**Task:** Copy each entry below exactly as it reads.

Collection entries
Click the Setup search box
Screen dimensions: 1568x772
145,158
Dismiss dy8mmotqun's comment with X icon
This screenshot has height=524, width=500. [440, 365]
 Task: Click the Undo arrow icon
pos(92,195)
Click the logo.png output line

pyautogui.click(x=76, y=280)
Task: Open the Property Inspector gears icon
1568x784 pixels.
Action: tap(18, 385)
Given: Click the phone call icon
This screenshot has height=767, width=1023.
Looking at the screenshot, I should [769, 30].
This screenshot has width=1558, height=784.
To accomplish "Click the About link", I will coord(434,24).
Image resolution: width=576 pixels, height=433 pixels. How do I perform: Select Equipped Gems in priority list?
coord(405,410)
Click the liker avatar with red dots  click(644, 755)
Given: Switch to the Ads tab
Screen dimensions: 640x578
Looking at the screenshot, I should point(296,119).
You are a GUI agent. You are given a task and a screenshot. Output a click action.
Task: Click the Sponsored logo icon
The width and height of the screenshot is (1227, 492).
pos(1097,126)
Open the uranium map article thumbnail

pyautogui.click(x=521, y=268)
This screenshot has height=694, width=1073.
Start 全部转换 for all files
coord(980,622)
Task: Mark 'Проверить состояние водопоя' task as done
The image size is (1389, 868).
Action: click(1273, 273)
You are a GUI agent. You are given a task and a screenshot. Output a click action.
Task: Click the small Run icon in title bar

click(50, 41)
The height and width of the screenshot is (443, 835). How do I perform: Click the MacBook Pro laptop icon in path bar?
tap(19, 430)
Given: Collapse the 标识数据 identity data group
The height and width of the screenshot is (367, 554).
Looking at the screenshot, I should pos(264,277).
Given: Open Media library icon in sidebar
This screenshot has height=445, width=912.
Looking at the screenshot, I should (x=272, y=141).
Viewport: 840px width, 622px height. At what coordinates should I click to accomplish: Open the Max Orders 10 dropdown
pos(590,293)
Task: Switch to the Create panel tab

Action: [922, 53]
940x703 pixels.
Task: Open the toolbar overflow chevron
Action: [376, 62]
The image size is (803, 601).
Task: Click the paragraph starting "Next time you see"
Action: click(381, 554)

**Problem solution:**
Click the Setup search box
Screen dimensions: 1568x772
145,158
Dismiss dy8mmotqun's comment with X icon
This screenshot has height=524, width=500. [440, 365]
 Task: Click the Undo arrow icon
pos(92,195)
Click the logo.png output line

pyautogui.click(x=76, y=280)
Task: Open the Property Inspector gears icon
1568x784 pixels.
Action: tap(18, 385)
Given: Click the phone call icon
This screenshot has height=767, width=1023.
Looking at the screenshot, I should [769, 30].
This screenshot has width=1558, height=784.
To accomplish "Click the About link", I will coord(434,24).
Image resolution: width=576 pixels, height=433 pixels. How do I perform: Select Equipped Gems in priority list?
coord(405,410)
Click the liker avatar with red dots  click(644, 755)
Given: Switch to the Ads tab
Screen dimensions: 640x578
Looking at the screenshot, I should point(296,119).
You are a GUI agent. You are given a task and a screenshot. Output a click action.
Task: Click the Sponsored logo icon
The width and height of the screenshot is (1227, 492).
pos(1097,126)
Open the uranium map article thumbnail

pyautogui.click(x=521, y=268)
This screenshot has height=694, width=1073.
Start 全部转换 for all files
coord(980,622)
Task: Mark 'Проверить состояние водопоя' task as done
The image size is (1389, 868).
Action: click(1273, 273)
You are a GUI agent. You are given a task and a screenshot. Output a click action.
Task: Click the small Run icon in title bar

click(50, 41)
The height and width of the screenshot is (443, 835). How do I perform: Click the MacBook Pro laptop icon in path bar?
tap(19, 430)
Given: Collapse the 标识数据 identity data group
The height and width of the screenshot is (367, 554).
Looking at the screenshot, I should pos(264,277).
Given: Open Media library icon in sidebar
This screenshot has height=445, width=912.
Looking at the screenshot, I should (x=272, y=141).
Viewport: 840px width, 622px height. At what coordinates should I click to accomplish: Open the Max Orders 10 dropdown
pos(590,293)
Task: Switch to the Create panel tab

Action: [922, 53]
940x703 pixels.
Task: Open the toolbar overflow chevron
Action: [376, 62]
The image size is (803, 601).
Task: Click the paragraph starting "Next time you see"
Action: click(381, 554)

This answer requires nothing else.